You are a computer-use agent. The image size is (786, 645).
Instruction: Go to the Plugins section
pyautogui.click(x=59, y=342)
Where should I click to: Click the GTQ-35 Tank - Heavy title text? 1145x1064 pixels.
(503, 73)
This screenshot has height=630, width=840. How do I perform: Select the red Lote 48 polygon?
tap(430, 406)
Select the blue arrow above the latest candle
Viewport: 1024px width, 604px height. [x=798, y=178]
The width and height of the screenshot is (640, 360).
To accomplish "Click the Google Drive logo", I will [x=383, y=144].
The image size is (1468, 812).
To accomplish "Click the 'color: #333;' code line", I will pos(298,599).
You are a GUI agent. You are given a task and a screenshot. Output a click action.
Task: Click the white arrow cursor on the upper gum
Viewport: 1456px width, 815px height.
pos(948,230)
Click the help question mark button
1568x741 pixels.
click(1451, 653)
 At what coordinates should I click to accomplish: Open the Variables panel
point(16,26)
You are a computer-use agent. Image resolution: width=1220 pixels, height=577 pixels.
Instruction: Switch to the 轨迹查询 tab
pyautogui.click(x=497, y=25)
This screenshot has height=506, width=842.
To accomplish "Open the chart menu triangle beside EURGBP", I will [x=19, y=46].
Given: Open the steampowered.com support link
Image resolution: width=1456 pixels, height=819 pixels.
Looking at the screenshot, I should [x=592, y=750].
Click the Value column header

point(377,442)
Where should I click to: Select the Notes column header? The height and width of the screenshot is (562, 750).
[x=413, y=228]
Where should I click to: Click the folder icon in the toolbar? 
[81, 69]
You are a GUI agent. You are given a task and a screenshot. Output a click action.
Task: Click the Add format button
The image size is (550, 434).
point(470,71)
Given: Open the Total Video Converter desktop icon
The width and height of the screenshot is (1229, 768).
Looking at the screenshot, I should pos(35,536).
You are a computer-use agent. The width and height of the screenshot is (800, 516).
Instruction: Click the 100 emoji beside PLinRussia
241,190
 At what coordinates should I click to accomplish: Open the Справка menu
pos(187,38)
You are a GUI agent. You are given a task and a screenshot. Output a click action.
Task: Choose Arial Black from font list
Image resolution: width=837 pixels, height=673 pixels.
-------
Goal. Rewrite the rows starting at the one that contains "This screenshot has height=506, width=842." and ending at the one that contains "point(470,71)", putting "sidebar" in place of "toolbar" and leaving everything else as it is.

Correct response.
This screenshot has height=506, width=842.
To accomplish "Open the chart menu triangle beside EURGBP", I will [x=19, y=46].
Given: Open the steampowered.com support link
Image resolution: width=1456 pixels, height=819 pixels.
Looking at the screenshot, I should [x=592, y=750].
Click the Value column header

point(377,442)
Where should I click to: Select the Notes column header? The height and width of the screenshot is (562, 750).
[x=413, y=228]
Where should I click to: Click the folder icon in the sidebar? 
[81, 69]
You are a GUI agent. You are given a task and a screenshot. Output a click action.
Task: Click the Add format button
The image size is (550, 434).
point(470,71)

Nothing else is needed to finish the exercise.